Te Whatu Ora owes health professionals more than $3b for leave and holiday pay

Many doctors cannot take leave because there is no-one to replace them, the Association of Salaried Medical Specialists says.
Many doctors cannot take leave because there is no-one to replace them, the Association of Salaried Medical Specialists says. Photo credit: Getty Images

By Ruth Hill for RNZ

Thousands of doctors, nurses and other health workers are owed billions of dollars for incorrectly calculated holiday pay and untaken annual leave, according to Te Whatu Ora's first annual report, which has just been released.

It shows that as of the end of June, the agency was carrying over nearly $1.2b annual leave - more than $16,000 each for its 72,594 staff FTE permanent and fixed term.

Association of Salaried Medical Specialists executive director Sarah Dalton said many doctors could not take leave because there was no-one to replace them.

"There's some ridiculous amount of annual leave owing to doctors, a thousand years I think, and that's a combination of people being unable to access their leave, or being reluctant to access their leave because they know what the effect will be on their colleagues in departments that are now routinely understaffed." 

Meanwhile, about 270,000 past and present Te Whatu Ora employees were owed more than $2.1b in Holidays Act remediation payments.

On top of that, there were overdue pay equity agreements (the subject of legal action by the nurses' union), additional duties payments from understaffing and collective settlements, Dalton said.

"All of those pile up and up and up, that's a massively complex set of transactions for payroll systems to try and manage using payroll systems that are not yet compliant.

"So, it may be that like some other unions, at some point we will have to contemplate compliance action." 

Resident Doctors' Association head Deborah Powell said some individuals were owed tens of thousands of dollars, "up to $50 or $60,000 in some cases".

 "That's their money that they're being denied. There's the Holidays Act, that's the worst, but there is pay equity money that's owed, there are collective employment agreements that have been settled but don't get paid out for six months, maybe longer.

"It's not fair."

Antiquated, fragmented payroll systems were yet another legacy of decades of under-investment in the health sector, Dr Powell said. 

"We're now in a situation where a majority of those payrolls aren't supported anymore. The original vendors of those systems have given up. They've moved on to more modern payroll systems."

Chief People Officer Andrew Slater.
Chief People Officer Andrew Slater. Photo credit: Newshub

Te Whatu Ora chief people officer Andrew Slater said the agency was "absolutely committed" to ensuring its staff were correctly paid.

"None of the payroll systems we inherited were compliant with the Holidays Act.

"Since July this year, we've fixed this issue on seven of our payroll systems which has seen around 34,000 of our people - or 40 percent of our staff - paid correctly. 

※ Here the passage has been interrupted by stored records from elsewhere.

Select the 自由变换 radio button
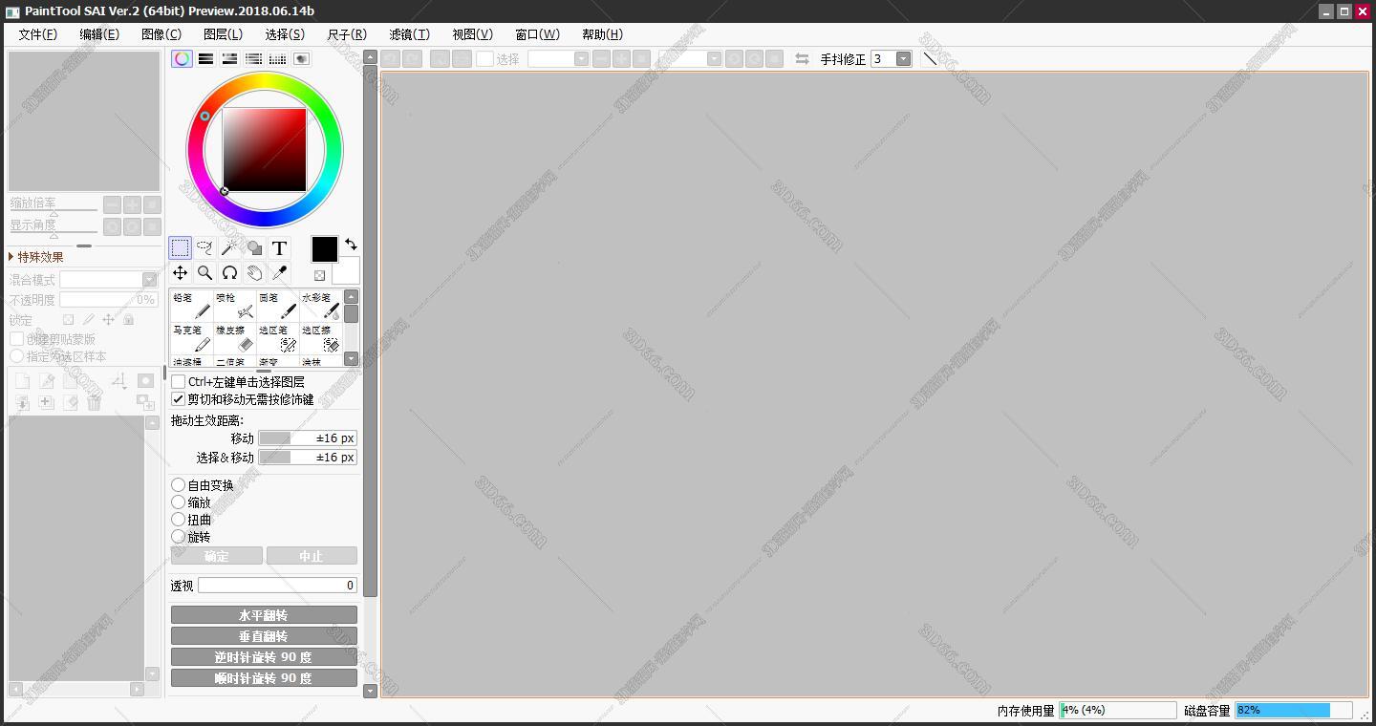 (179, 485)
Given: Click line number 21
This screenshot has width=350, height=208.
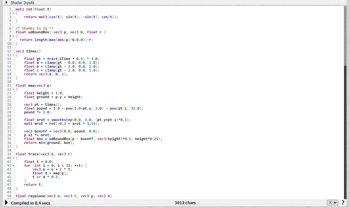Looking at the screenshot, I should click(x=9, y=85).
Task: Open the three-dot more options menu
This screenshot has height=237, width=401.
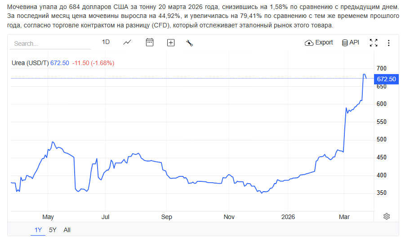Action: [x=388, y=43]
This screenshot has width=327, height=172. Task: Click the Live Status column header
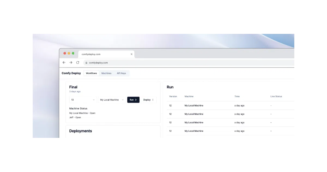(x=276, y=96)
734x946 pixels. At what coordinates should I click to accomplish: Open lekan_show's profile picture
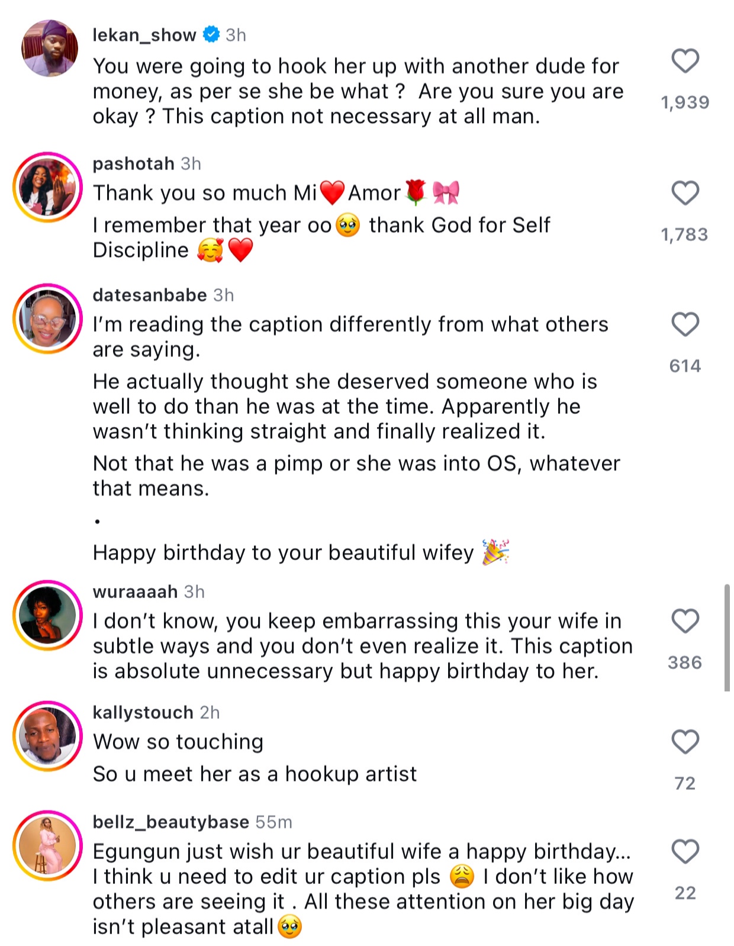point(49,49)
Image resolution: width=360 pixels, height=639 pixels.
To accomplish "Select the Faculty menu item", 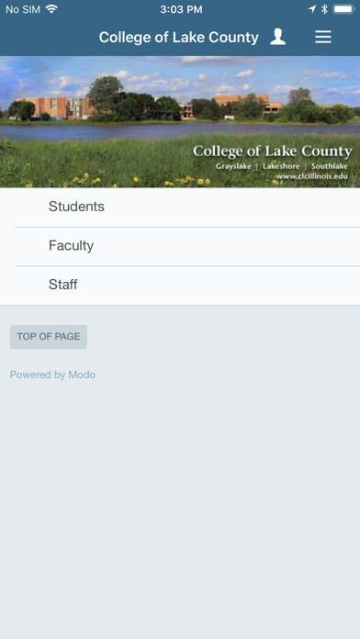I will click(180, 246).
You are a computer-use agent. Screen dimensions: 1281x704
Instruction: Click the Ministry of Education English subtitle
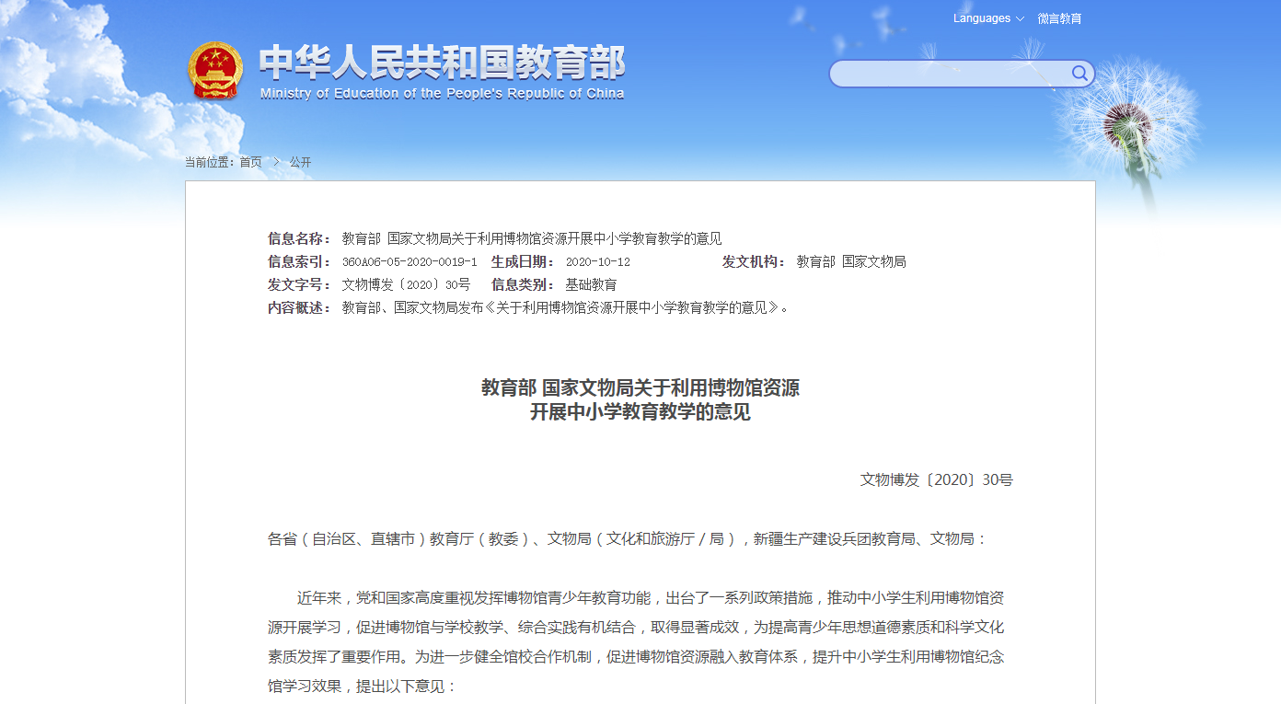click(442, 94)
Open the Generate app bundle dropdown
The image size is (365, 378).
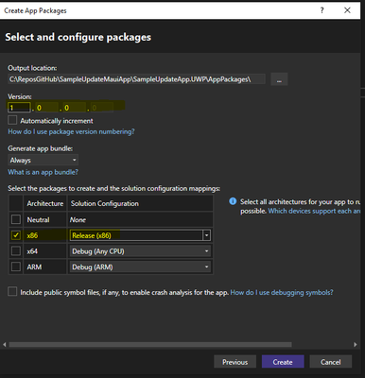point(43,160)
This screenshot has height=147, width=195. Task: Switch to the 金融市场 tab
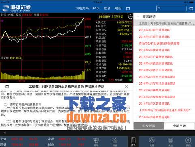click(179, 126)
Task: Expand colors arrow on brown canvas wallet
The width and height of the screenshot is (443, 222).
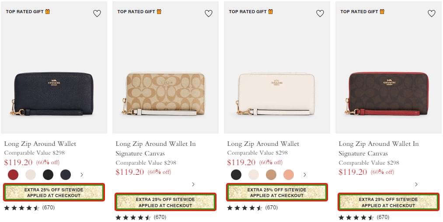Action: coord(416,184)

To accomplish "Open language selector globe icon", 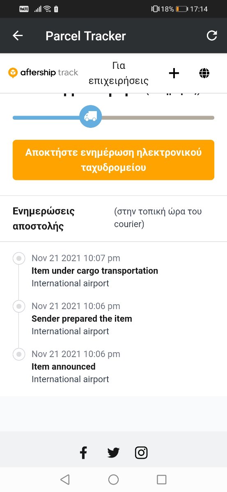I will pyautogui.click(x=204, y=73).
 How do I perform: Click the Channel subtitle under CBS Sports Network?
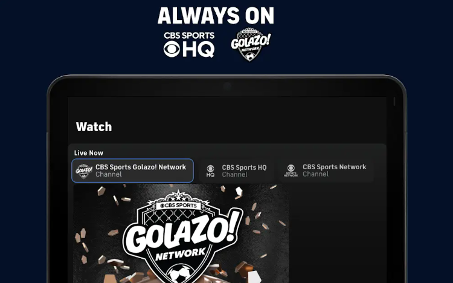click(315, 174)
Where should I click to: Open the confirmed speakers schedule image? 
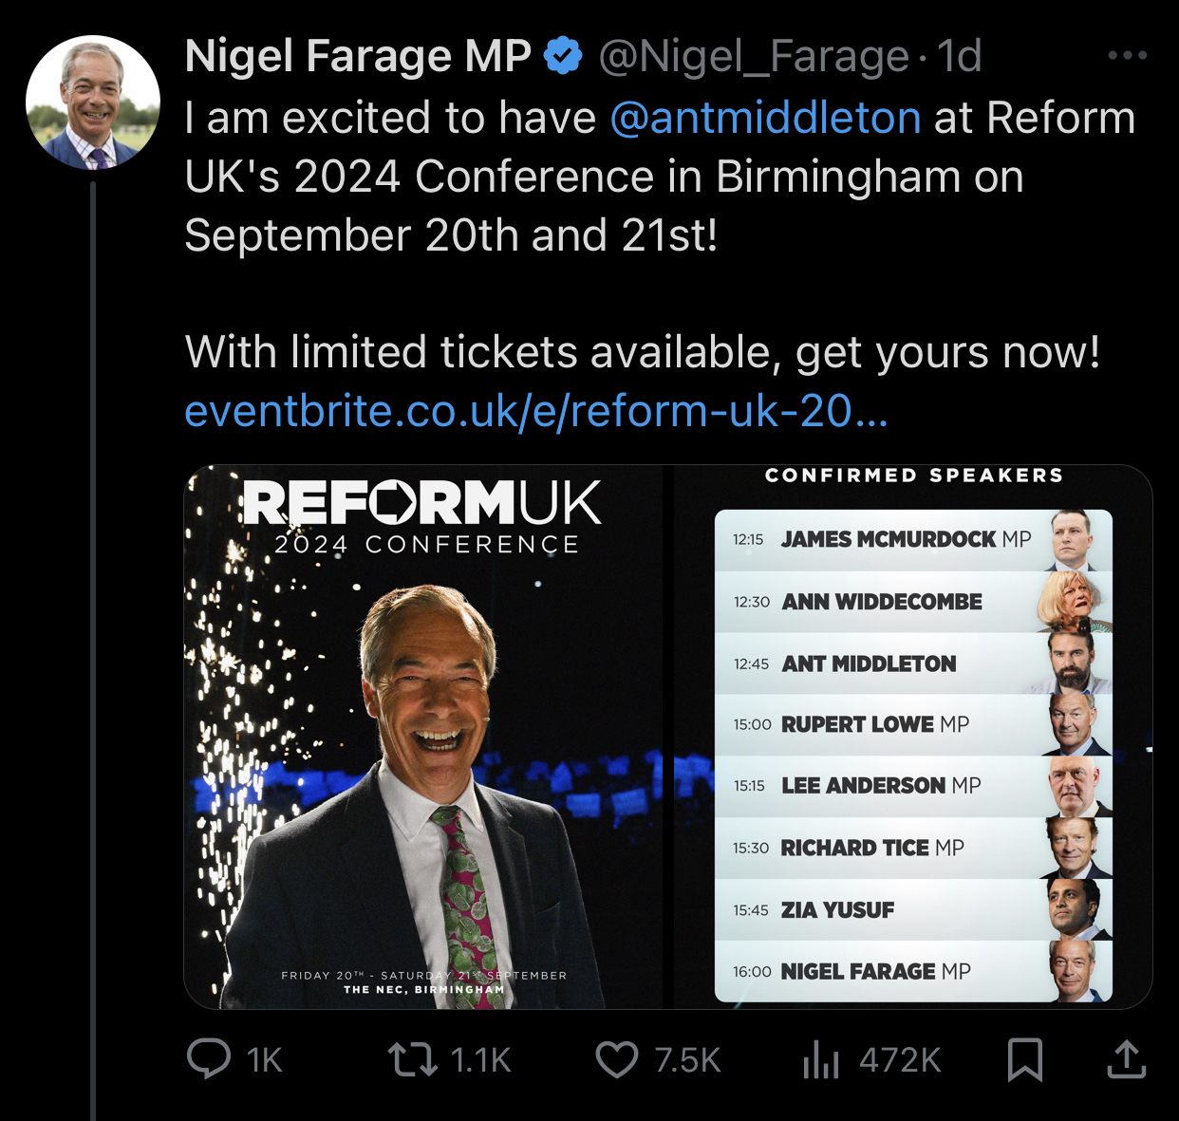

"Payments to date are $246.5m to remediate holiday pay over 13 years for 34,000 people."

Another 17 payrolls had yet to be "sorted out", which was "a huge task requiring specialist skills", he said.

Payroll Practitioners Association chief executive David Jenkins said outdated, non-compliant payroll systems caused frustration - but the underlying problem was the flawed Holidays Act itself.

"The Act's been in place since 1 April, 2004, and I get flooded with questions about it every single day. That's how bad it is." 

The previous government started a process to overhaul the legislation in 2018 - but still had nothing on the table by the election, he said.

The health sector - with its thousands of workers on multiple contracts, working different shifts with varying allowances - was particularly complex. However, all sectors were struggling, Jenkins explained.

And in many cases, remediation work was having to be done repeatedly, as changes to pay were made.

"The problem is when you go back in time and change gross earnings, it has a ripple effect going forward. So it means all the work you've done has to get re-done, which costs you a lot more money. 

"And the longer the system is not doing it correctly, the more liability you're creating."

Te Whatu Ora said it expected to pay out most of the Holidays Act arrears owed to current employees by mid-2024 and payments to former employees will also start next year.